Stored data entries:
---+---
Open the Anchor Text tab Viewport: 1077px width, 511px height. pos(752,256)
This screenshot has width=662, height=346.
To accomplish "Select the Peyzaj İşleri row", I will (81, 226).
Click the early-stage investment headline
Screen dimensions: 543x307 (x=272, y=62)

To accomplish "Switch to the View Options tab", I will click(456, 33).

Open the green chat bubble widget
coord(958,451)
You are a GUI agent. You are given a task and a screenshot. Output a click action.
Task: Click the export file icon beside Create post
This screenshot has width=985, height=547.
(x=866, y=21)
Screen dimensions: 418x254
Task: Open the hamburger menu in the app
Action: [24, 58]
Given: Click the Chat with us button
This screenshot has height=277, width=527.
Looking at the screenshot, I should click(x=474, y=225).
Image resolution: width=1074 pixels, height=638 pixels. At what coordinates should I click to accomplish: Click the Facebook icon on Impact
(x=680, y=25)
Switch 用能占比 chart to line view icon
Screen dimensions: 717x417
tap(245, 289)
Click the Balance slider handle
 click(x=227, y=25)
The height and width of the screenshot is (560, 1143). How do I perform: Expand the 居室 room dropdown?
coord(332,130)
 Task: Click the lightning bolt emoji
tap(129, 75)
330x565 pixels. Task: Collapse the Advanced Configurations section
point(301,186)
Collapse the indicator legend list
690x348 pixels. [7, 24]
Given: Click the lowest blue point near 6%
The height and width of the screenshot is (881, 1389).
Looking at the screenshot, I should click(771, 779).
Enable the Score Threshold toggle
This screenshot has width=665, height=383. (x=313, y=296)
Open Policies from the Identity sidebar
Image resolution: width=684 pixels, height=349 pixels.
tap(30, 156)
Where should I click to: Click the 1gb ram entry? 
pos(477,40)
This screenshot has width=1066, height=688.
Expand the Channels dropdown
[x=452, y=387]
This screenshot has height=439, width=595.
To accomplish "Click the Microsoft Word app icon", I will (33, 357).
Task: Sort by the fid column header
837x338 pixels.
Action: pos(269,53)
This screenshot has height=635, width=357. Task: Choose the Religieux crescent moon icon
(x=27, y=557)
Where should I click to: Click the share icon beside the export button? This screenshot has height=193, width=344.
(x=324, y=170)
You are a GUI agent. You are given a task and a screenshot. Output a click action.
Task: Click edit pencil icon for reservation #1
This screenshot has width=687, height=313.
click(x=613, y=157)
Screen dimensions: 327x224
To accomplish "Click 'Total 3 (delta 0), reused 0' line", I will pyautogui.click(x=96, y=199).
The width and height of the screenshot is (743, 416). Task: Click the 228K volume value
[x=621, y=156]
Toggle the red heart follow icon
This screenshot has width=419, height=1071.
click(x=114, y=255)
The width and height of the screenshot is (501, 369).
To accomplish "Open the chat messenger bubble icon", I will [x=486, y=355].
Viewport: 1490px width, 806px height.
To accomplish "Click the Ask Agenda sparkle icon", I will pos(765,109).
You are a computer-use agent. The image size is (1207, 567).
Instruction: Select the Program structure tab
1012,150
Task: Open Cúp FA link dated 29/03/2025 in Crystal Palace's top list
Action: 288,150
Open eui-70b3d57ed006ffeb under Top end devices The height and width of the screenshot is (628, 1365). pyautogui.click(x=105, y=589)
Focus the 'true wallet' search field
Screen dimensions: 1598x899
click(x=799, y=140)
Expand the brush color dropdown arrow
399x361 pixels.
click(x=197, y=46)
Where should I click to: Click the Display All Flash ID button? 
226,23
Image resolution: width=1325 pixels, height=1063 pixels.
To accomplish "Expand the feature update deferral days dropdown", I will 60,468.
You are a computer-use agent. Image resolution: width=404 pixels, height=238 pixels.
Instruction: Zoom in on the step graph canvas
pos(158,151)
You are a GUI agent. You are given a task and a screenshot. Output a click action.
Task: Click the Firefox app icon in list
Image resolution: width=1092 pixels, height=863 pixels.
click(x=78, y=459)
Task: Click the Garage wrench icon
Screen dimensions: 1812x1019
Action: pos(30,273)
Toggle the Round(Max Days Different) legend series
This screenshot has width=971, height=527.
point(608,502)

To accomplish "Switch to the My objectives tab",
---+---
**The task**
Without omission, return all of the records exactly as given.

**Output of the exercise**
Open the Anchor Text tab Viewport: 1077px width, 511px height. pos(752,256)
This screenshot has width=662, height=346.
To accomplish "Select the Peyzaj İşleri row", I will (81, 226).
Click the early-stage investment headline
Screen dimensions: 543x307 (x=272, y=62)

To accomplish "Switch to the View Options tab", I will click(456, 33).

Open the green chat bubble widget
coord(958,451)
You are a GUI agent. You are given a task and a screenshot. Output a click action.
Task: Click the export file icon beside Create post
This screenshot has width=985, height=547.
(x=866, y=21)
Screen dimensions: 418x254
Task: Open the hamburger menu in the app
Action: [24, 58]
Given: Click the Chat with us button
This screenshot has height=277, width=527.
Looking at the screenshot, I should click(x=474, y=225).
Image resolution: width=1074 pixels, height=638 pixels. At what coordinates should I click to accomplish: Click the Facebook icon on Impact
(x=680, y=25)
Switch 用能占比 chart to line view icon
Screen dimensions: 717x417
tap(245, 289)
Click the Balance slider handle
 click(x=227, y=25)
The height and width of the screenshot is (560, 1143). How do I perform: Expand the 居室 room dropdown?
coord(332,130)
 Task: Click the lightning bolt emoji
tap(129, 75)
330x565 pixels. Task: Collapse the Advanced Configurations section
point(301,186)
Collapse the indicator legend list
690x348 pixels. [7, 24]
Given: Click the lowest blue point near 6%
The height and width of the screenshot is (881, 1389).
Looking at the screenshot, I should click(771, 779).
Enable the Score Threshold toggle
This screenshot has width=665, height=383. (x=313, y=296)
Open Policies from the Identity sidebar
Image resolution: width=684 pixels, height=349 pixels.
tap(30, 156)
Where should I click to: Click the 1gb ram entry? 
pos(477,40)
This screenshot has width=1066, height=688.
Expand the Channels dropdown
[x=452, y=387]
This screenshot has height=439, width=595.
To accomplish "Click the Microsoft Word app icon", I will (33, 357).
Task: Sort by the fid column header
837x338 pixels.
Action: pos(269,53)
This screenshot has height=635, width=357. Task: Choose the Religieux crescent moon icon
(x=27, y=557)
Where should I click to: Click the share icon beside the export button? This screenshot has height=193, width=344.
(x=324, y=170)
You are a GUI agent. You are given a task and a screenshot. Output a click action.
Task: Click edit pencil icon for reservation #1
This screenshot has width=687, height=313.
click(x=613, y=157)
Screen dimensions: 327x224
To accomplish "Click 'Total 3 (delta 0), reused 0' line", I will pyautogui.click(x=96, y=199).
The width and height of the screenshot is (743, 416). Task: Click the 228K volume value
[x=621, y=156]
Toggle the red heart follow icon
This screenshot has width=419, height=1071.
click(x=114, y=255)
The width and height of the screenshot is (501, 369).
To accomplish "Open the chat messenger bubble icon", I will [x=486, y=355].
Viewport: 1490px width, 806px height.
To accomplish "Click the Ask Agenda sparkle icon", I will pos(765,109).
You are a computer-use agent. The image size is (1207, 567).
Instruction: Select the Program structure tab
1012,150
Task: Open Cúp FA link dated 29/03/2025 in Crystal Palace's top list
Action: 288,150
Open eui-70b3d57ed006ffeb under Top end devices The height and width of the screenshot is (628, 1365). pyautogui.click(x=105, y=589)
Focus the 'true wallet' search field
Screen dimensions: 1598x899
click(x=799, y=140)
Expand the brush color dropdown arrow
399x361 pixels.
click(x=197, y=46)
Where should I click to: Click the Display All Flash ID button? 
226,23
Image resolution: width=1325 pixels, height=1063 pixels.
To accomplish "Expand the feature update deferral days dropdown", I will 60,468.
You are a computer-use agent. Image resolution: width=404 pixels, height=238 pixels.
Instruction: Zoom in on the step graph canvas
pos(158,151)
You are a GUI agent. You are given a task and a screenshot. Output a click action.
Task: Click the Firefox app icon in list
Image resolution: width=1092 pixels, height=863 pixels.
click(x=78, y=459)
Task: Click the Garage wrench icon
Screen dimensions: 1812x1019
Action: pos(30,273)
Toggle the Round(Max Days Different) legend series
This screenshot has width=971, height=527.
point(608,502)

To accomplish "Switch to the My objectives tab",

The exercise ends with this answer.